── TEKS BACAAN ──

Mas Fendik terkasih.
Teriring doa Senin yang mendung kukirimkan surat ini
sebagai pembuka minggu bahagia. Meskipun, beberapa orang beranggapan Minggulah
pembuka hari. Biarlah anggapan itu berlalu, untuk apa pula memikirkannya.
Bukankah setiap orang memiliki kesempatan untuk melihat sesuatu dari sudut
pandangnya?
Kata guruku, kondisikan Senin sebagai pendobrak
semangat. Buatlah perapian di tanah lapang jiwamu, kumpulkan seperangai
kekuatan untuk membakar otot. Ada sesuatu yang perlu kamu tunggu, untuk sekadar
bersabar mendapatkannya, energi. Sejenis aliran listrik dalam tubuh yang siap
mengedarkan energi-energi positif di jiwamu. Seketika, maksimalkan energi itu hingga akhir pekan nanti, di hari Minggu.
Mas Fendik yang membahagia.
Dua hari lalu, ada seseorang yang menanyakan
kabarmu. Bukan perempuan, bukan. Bakalan cemburu apabila memang ada. Dia
sesamamu. Umurnya ya hampir sebaya denganku, kelahiran 1994.
Aku sampaikan, kamu dalam keadaan baik-baik saja.
Hanya saja jiwamu yang abstrak tidak dapat dilihat oleh siapapun. Hanya aku
yang mampu merasakan keberadaanmu. Apakah kamu dalam keadaan baik, sendu,
sedih, atau sakit.
Seseorang itu, amat menyukai surat-suratku untukmu,
Mas. Kami mengobrol cukup lama, video
call mampu menjangkau lintas pulau. Kami berbagi tentang pengalaman
menulis, kehidupan, masa kuliah, hingga adat yang sama-sama kami yakini.
Katanya, aku satu di antara orang yang memotivasinya menulis. Alhamdulillah,
hidupku mampu memengaruhi orang untuk berbuat.
Kamu tidak perlu cemburu, perkenalan ini baru
sebentar, sekitar 2 tahun lalu. Sempat terpisah karena waktu, dan kami membuka
komunikasi ulang. Tenang, dia yang menghubungiku. Tidak banyak teman lelaki di
hidupku. Bukan aku tidak suka, hanya saja memberi jarak.
Saat ini dia tinggal di Batam. Bukan, tanah
kelahirannya. Dia asli NTT.
Oh ya, aku jadi ingat ada teman kuliah dari NTT.

───
── DATA TERKUMPUL ──

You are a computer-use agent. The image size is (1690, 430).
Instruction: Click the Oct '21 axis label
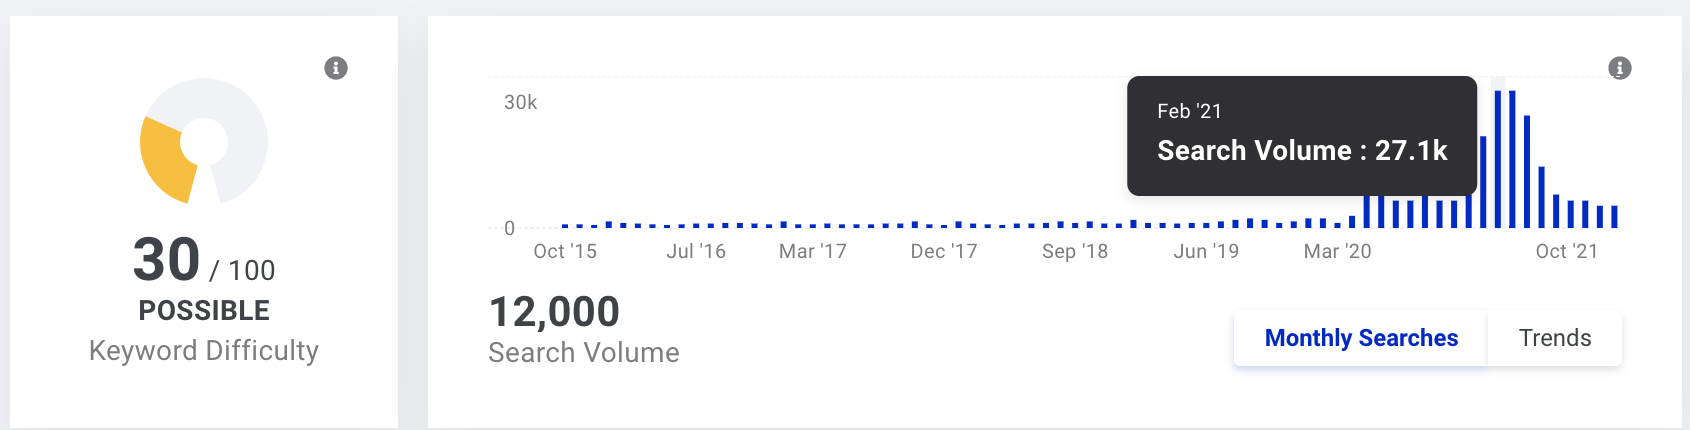pos(1567,251)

───

Teruskan surat untuk Mas Fendik di atas, mulai dari sesudah kalimat terakhirnya.

▸ **JAWABAN LATIHAN**:
Namanya Ida. Dia manis, kulitnya lumayan hitam, rambutnya keriting. Dia juga
baik seperti temanku. Meski berbeda agama, kami membaur. Bukannya perbedaan itu
indah? Kita bisa saling memahami satu sama lain, melatih diri untuk menghormati
dan menghargai sesama. Ya, istilahnya bhinneka tunggal ika.
Hamka, namanya. Dia teman yang baik. Suka diskusi,
bercakap-cakap. Dalam obrolan malam itu, banyak informasi tentang pondok dan ke-Islaman
yang kudapat. Suatu hari nanti, aku ingin mempertemukan kalian. Siapa tahu,
bisa bertukar ilmu ke-Islaman.
Semoga kamu di sana memiliki teman baik sepertinya
ya. Dia juga bercerita tentang kehidupannya saat di pondok. Ya, aku senang
saja. Sebab, dulu aku ingin masuk pondok tapi belum kesampaian.
Ghosob. Aku mengenal istilah itu darinya. Begitu aku
tanya, ternyata sebuah reka adegan dengan memakai sandal teman pondok tanpa
meminta izin terlebih dahulu.
Spontan aku tertawa. Tidak saja di pondok, di luar
pondok juga demikian. Hanya saja istilahnya apa aku tidak tahu. Katanya, tidak
saja sandal, secara umum ya barang. Aku jadi ingat adikku, Mas.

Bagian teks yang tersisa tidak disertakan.